» GIVEN INSTRUCTION A
According to the article on Japanese woodcut prints, in what year did the government react to the mania for kabuki and ukiyo-e?
» GIVEN INSTRUCTION B
Continue the article on Japanese woodcut prints from its last sentence.

A friend sent me this article from the NY Times, on a Japanese woodcut exhibition. I am posting an excerpt below. If you click on the title of this post, you'll be directed to the full article. It is accompanied by a nice slide show.
Fleeting Pleasures of Life in Vibrant Woodcut Prints
The cult of celebrity and the commercialization of art are not unique to the West. In 19th-century Japan kabuki actors and high-priced geishas were idolized by commoners, and the sale of colorful woodcut prints portraying them became a big, competitive business.
In 1842, fearing an erosion of national moral fiber, the government reacted to the mania for kabuki and for ukiyo-e, the paintings and prints that depicted the fleeting pleasures of life in the entertainment sectors of major cities. Laws were created to limit the extravagance of kabuki theater and to prohibit yakusha-e (actor prints) and bijin-ga (pictures of beautiful women). It was as if the United States had clamped down on Hollywood movies, paparazzi and the tabloids.
Looking at Japanese prints today, you might not realize what a rough-and-tumble commercial world they came out of. Their formal elegance, poetic beauty and technical refinement suggest a more serene, creative environment. So “Utagawa: Masters of the Japanese Print, 1770-1900,” an exhibition of many splendid prints at the Brooklyn Museum, offers a useful and informative corrective.

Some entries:
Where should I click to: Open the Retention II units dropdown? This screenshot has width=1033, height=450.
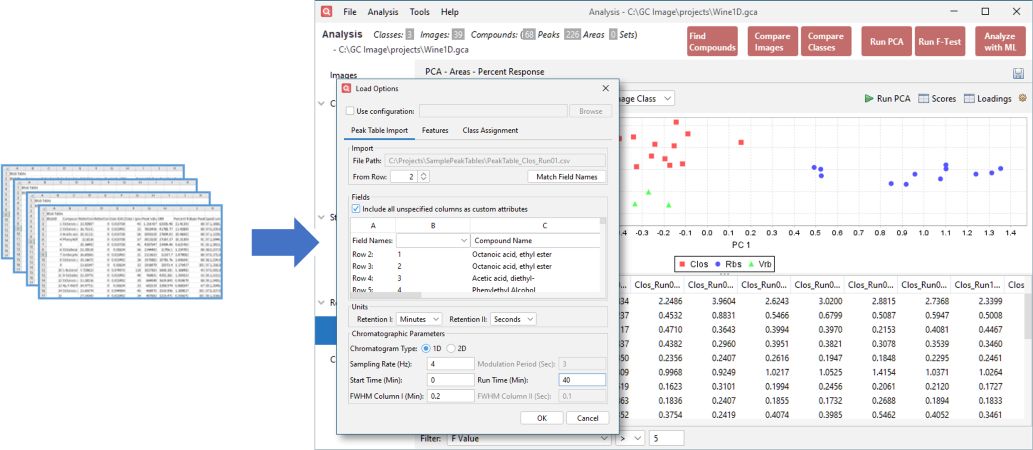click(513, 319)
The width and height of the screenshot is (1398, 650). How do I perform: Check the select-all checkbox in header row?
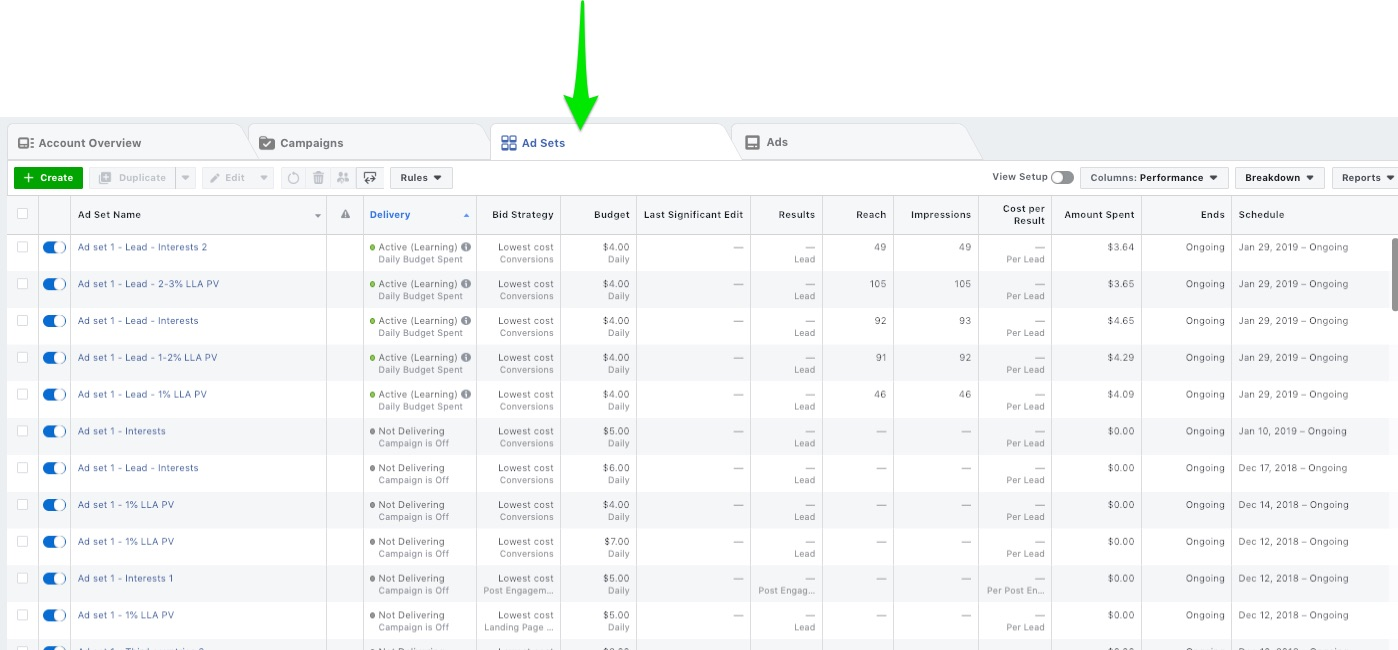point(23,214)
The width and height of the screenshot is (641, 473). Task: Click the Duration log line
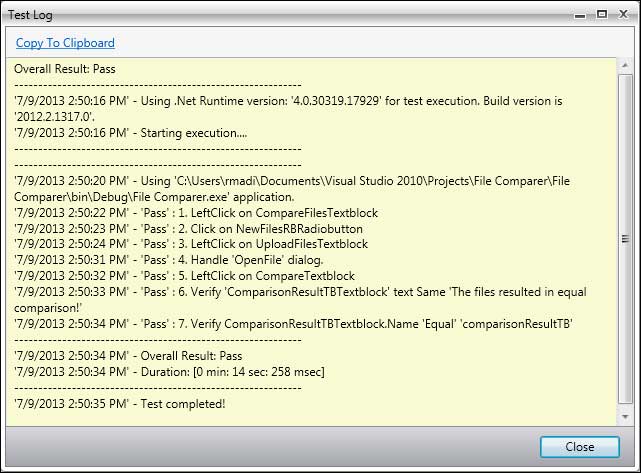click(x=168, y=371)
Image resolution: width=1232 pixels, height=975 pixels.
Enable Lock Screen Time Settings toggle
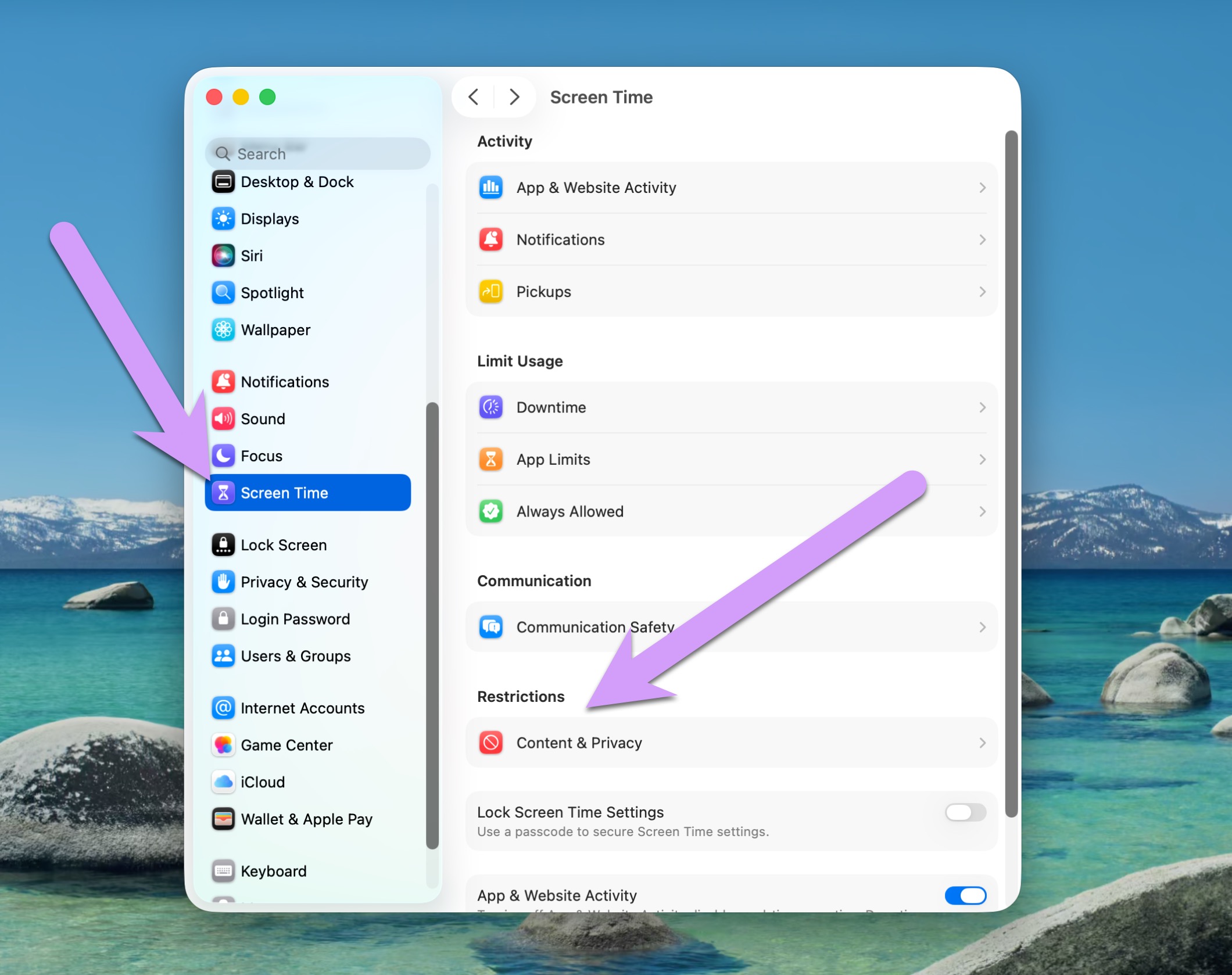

» FINAL ANSWER A
1842

» FINAL ANSWER B
Organized by Laura Mueller, a doctoral candidate in Japanese art history and a curatorial intern at the Chazen Museum of Art at the University of Wisconsin, Madison, the show presents 73 woodblock prints from the Van Vleck collection, a renowned repository of more than 4,000 Japanese prints owned by the Chazen. With 22 more prints from the Brooklyn Museum’s collection, the exhibition tells the story of a group of artists that dominated the ukiyo-e print business for much of the 19th century.
It is not a masterpiece show, though there are some terrific works in it. Utagawa Toyokuni’s “Fireworks at Ryogoku Bridge” (1825) is spectacular. On a two-and-a-half-foot square made by conjoining six prints, it depicts yachts loaded with languid geishas passing under a great wooden bridge, on which a crowd has gathered to observe fireworks bursting against the night sky. With its scores of lively people, precisely delineated details and blocky diagonals thrusting every which way, it is a marvel of formal compaction.
Also extraordinary is Toyohara Kunichika’s dramatic wide-angle picture from 1894 of an actor dressed in a sumptuously patterned costume surrounded by vividly colored flames. With a fierce expression on his face, he poses with extended arms; holding a sword in one hand, he prepares to commit seppuku, or ritual suicide.
The exhibition’s sole example of the popular erotica called shunga warrants a close look too. Produced in 1851 by Utagawa Kunisada, “An Illustrated Account of Coupled Genji” consists of three lavishly printed volumes, with double-page spreads showing men and women in luxurious robes engaging in sexual intercourse with delightful urgency.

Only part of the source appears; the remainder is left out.